La polemica ha iniziato a montare subito dopo il fischio finale di Juventus-Milan. Non tanto per il risultato in sé, l'1-0 firmato Giroud che ha consentito ai rossoneri di qualificarsi matematicamente per la prossima edizione della Champions League, quanto per un episodio del quale si è reso protagonista Rafael Leão.
LEÃO E LA MAGLIA DELLA JUVE: COSA È SUCCESSO
Dopo la partita dell'Allianz Stadium, mentre stava esultando assieme ai compagni per la vittoria e per la conseguente qualificazione alla Champions League, Leão ha scambiato la propria maglia con quella di un giocatore bianconero. Una prassi tra avversari, dopo essersi dati battaglia per 90 minuti più recuperi.
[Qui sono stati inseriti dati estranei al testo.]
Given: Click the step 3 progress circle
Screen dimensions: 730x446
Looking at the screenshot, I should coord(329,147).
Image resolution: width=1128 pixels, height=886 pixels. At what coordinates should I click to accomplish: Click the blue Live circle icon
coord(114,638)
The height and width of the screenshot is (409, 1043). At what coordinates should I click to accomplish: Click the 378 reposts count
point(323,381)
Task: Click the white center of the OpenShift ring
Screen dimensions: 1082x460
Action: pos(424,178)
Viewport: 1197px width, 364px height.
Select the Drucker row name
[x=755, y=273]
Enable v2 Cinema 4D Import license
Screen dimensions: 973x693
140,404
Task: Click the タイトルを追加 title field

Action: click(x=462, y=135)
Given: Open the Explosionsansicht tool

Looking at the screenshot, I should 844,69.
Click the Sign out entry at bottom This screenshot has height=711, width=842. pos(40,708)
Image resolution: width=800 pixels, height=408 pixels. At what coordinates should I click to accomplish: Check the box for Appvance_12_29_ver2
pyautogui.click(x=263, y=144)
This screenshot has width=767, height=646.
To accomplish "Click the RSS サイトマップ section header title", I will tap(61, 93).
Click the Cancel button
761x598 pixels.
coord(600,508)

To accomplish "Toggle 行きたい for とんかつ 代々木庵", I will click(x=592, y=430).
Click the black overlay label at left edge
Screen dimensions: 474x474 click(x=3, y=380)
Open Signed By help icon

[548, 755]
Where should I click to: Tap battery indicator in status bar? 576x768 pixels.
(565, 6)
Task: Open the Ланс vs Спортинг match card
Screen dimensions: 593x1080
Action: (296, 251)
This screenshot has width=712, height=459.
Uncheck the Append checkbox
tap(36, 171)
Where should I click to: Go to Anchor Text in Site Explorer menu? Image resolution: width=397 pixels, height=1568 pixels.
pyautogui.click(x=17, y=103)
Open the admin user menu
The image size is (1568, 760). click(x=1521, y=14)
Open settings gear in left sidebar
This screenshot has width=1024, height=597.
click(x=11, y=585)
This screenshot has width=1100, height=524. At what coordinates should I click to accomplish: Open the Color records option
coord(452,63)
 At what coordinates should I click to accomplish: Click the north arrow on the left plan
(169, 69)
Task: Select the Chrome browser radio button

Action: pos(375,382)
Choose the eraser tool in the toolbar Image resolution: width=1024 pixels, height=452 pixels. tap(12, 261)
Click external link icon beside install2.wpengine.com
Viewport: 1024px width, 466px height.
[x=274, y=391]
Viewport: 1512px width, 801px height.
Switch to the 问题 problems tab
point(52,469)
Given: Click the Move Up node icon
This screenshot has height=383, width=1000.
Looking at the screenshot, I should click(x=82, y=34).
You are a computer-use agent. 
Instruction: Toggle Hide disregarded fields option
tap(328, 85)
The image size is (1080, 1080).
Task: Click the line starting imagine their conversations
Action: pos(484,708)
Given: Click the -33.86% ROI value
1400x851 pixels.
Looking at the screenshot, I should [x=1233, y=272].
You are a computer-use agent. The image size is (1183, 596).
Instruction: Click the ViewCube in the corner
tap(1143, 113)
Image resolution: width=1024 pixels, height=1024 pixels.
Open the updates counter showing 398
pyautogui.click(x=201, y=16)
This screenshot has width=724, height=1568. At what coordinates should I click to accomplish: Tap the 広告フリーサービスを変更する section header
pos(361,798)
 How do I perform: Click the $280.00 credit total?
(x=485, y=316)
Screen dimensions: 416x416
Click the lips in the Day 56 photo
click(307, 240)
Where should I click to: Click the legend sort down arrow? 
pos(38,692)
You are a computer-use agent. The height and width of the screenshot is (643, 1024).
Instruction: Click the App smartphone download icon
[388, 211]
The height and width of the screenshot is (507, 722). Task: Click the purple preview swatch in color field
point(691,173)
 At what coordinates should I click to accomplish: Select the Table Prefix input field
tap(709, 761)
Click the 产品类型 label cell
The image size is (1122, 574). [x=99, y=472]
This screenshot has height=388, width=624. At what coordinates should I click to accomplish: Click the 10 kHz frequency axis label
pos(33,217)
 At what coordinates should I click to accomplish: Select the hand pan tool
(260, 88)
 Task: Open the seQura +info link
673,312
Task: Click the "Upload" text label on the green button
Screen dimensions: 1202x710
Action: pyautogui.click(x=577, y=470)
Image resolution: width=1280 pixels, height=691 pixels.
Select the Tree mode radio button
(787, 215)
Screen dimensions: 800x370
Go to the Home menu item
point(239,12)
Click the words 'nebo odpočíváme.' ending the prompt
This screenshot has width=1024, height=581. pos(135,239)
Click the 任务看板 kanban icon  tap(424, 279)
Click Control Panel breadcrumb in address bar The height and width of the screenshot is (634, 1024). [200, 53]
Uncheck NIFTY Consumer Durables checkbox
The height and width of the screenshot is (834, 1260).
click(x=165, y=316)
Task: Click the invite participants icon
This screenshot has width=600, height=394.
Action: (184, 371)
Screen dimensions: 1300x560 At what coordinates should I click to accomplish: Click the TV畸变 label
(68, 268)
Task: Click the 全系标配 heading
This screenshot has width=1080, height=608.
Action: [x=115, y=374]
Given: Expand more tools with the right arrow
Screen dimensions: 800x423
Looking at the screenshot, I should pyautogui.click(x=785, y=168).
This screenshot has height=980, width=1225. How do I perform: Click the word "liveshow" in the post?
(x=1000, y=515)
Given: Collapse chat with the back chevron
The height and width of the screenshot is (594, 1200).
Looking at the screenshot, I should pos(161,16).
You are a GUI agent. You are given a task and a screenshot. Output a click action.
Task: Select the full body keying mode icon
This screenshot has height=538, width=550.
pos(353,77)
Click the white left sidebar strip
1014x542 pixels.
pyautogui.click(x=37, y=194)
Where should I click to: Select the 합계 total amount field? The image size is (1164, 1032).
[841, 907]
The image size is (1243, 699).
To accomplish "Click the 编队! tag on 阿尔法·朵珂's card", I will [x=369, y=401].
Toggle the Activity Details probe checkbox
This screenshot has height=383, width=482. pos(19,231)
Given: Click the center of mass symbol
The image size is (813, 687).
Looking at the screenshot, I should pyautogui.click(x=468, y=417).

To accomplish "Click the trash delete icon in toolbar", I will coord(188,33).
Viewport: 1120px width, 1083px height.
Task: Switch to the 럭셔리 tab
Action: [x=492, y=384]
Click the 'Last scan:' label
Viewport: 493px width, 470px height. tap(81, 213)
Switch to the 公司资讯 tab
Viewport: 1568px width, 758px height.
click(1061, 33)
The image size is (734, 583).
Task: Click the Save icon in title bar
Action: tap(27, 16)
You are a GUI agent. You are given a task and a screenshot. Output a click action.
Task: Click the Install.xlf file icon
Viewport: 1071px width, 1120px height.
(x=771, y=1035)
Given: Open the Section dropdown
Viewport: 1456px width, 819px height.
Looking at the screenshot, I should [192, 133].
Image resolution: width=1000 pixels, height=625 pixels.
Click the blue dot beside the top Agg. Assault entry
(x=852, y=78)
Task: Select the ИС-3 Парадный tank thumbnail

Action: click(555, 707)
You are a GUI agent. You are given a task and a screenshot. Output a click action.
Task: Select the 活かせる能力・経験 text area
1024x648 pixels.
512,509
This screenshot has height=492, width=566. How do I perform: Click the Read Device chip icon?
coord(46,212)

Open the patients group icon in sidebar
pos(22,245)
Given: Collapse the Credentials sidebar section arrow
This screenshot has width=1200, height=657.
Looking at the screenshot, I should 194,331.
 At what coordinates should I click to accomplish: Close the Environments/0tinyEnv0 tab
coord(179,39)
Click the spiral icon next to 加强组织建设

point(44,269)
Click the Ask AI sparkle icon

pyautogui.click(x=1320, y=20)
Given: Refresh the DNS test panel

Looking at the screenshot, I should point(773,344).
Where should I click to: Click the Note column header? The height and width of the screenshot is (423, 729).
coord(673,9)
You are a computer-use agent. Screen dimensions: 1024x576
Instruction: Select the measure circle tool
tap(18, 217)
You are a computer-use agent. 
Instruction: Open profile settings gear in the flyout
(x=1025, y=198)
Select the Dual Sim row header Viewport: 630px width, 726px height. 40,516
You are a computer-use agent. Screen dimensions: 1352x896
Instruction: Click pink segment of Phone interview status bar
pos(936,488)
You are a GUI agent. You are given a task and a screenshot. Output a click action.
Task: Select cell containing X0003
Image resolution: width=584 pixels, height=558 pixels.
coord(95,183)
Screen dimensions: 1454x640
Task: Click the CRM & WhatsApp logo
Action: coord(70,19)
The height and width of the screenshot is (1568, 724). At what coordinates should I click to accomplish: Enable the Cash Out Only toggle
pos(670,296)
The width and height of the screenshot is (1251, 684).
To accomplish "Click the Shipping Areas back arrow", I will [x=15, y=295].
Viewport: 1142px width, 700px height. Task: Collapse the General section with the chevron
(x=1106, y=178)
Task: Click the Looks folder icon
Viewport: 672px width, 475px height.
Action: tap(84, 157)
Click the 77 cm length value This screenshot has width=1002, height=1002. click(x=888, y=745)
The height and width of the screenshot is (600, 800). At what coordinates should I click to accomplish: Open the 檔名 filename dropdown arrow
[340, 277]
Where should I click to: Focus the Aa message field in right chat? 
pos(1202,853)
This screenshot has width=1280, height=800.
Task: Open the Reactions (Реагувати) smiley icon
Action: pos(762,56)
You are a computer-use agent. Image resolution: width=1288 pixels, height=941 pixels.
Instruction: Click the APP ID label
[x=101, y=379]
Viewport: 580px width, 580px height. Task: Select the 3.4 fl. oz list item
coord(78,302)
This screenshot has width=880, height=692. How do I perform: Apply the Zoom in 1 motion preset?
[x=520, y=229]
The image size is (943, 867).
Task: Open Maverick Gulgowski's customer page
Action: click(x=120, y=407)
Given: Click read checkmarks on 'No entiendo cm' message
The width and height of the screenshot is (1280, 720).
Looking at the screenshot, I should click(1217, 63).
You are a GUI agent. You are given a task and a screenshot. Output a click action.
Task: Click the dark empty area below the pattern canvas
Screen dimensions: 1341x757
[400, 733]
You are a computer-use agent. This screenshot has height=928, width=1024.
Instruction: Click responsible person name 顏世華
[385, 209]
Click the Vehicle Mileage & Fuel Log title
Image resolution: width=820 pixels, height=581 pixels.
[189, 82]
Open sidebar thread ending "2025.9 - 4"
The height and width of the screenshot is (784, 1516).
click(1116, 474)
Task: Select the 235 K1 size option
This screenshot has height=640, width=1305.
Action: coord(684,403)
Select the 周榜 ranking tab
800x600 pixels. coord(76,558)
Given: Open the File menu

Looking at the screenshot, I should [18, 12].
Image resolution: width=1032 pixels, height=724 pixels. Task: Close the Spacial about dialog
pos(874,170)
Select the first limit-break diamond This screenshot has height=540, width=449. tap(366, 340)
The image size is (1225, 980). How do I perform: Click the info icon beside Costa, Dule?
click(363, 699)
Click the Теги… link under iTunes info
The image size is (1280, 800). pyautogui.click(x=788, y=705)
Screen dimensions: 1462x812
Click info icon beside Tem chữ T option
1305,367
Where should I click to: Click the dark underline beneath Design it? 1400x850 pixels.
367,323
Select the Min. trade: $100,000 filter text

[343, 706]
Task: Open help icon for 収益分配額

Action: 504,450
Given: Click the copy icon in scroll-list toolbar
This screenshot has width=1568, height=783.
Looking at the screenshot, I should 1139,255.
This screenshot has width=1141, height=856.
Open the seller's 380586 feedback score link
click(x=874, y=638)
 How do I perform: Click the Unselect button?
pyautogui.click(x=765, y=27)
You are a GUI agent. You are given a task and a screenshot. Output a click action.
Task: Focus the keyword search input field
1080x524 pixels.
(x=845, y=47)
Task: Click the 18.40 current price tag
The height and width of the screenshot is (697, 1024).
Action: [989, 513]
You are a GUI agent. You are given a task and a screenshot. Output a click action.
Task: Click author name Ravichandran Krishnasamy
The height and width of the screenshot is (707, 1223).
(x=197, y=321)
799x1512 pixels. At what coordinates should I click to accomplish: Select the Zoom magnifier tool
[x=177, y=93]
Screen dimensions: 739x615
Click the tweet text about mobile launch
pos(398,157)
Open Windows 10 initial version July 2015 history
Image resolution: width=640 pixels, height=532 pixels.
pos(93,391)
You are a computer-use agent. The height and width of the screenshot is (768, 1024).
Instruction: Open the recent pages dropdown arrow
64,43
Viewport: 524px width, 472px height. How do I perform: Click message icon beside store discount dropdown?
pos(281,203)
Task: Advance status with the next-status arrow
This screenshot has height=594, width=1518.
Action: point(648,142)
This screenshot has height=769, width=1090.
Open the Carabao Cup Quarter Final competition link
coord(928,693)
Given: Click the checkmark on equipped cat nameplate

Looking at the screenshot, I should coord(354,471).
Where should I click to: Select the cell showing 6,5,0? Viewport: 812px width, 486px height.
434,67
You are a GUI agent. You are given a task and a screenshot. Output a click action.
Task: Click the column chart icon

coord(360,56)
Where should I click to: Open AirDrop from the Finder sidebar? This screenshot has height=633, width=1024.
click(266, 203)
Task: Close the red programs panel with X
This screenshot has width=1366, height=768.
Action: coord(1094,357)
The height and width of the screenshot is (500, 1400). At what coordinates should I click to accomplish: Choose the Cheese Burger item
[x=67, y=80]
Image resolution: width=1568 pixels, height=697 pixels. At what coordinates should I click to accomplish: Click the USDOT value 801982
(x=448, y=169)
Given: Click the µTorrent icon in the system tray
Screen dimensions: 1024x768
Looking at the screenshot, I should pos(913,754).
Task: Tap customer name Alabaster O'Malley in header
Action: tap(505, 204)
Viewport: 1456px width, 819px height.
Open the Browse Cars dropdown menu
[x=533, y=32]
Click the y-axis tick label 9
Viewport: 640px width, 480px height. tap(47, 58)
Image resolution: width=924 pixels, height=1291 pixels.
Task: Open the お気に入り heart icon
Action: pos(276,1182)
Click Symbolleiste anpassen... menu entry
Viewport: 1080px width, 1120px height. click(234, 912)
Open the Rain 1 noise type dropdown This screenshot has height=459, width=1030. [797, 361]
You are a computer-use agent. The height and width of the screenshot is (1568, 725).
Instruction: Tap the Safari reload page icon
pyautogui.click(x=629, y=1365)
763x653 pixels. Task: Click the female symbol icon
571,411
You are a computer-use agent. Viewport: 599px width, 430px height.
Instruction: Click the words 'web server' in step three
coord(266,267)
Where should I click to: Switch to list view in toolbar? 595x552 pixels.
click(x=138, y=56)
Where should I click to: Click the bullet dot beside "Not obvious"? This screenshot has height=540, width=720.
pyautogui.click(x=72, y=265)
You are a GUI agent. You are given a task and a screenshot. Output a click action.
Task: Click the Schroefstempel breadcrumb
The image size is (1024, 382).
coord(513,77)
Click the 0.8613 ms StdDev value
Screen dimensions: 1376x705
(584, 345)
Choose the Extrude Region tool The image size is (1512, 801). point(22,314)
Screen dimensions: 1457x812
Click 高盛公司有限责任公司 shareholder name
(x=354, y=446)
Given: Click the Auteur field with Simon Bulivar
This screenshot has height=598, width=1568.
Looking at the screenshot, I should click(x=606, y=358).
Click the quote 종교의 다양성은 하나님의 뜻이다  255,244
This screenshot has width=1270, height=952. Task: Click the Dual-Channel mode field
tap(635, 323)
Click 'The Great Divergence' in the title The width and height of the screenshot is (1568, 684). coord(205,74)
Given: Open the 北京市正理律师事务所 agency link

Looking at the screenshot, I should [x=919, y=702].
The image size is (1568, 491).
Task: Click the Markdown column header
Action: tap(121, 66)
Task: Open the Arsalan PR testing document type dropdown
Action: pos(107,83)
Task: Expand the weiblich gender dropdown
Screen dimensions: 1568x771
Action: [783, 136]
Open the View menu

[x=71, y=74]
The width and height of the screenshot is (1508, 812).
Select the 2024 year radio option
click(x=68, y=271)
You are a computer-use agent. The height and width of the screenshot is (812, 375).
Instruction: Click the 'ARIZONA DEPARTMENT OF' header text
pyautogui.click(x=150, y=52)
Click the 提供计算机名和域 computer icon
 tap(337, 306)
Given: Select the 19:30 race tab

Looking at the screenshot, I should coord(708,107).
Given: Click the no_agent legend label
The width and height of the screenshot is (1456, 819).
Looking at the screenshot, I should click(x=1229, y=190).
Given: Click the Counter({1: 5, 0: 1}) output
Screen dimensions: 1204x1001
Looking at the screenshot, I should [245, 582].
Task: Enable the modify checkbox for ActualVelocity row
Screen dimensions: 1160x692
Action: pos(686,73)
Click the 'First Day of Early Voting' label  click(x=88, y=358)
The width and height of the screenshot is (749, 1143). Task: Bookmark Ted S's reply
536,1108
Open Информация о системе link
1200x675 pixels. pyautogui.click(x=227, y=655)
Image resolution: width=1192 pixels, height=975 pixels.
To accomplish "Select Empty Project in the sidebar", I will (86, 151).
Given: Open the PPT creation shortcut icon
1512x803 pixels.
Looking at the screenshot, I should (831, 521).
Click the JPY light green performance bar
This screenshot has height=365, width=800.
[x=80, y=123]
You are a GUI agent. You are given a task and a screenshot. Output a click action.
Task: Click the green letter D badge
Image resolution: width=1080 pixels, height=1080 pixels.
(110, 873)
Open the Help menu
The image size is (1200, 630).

Il problema è che il campione portoghese del Milan ha poi infilato la maglia all'interno dei pantaloncini invece di indossarla, continuando così a esultare a petto nudo: un gesto che, sui social, è stato considerato irrispettoso da parte di qualche tifoso della Juventus.
LE SCUSE DI LEÃO
Nella tarda serata di lunedì 29 maggio, così, Leão ha deciso di chiedere scusa a coloro che si sono sentiti offesi dal suo gesto. Lo ha fatto tramite il proprio profilo Twitter, postando un messaggio riconciliatore.
"Se qualche tifoso ha considerato una mancanza di rispetto l'aver messo la maglia dentro i pantaloncini chiedo scusa, non era la mia intenzione trasmettere qualsiasi tipo di mancanza di rispetto, anzi, al contrario, rispetto tutti i club".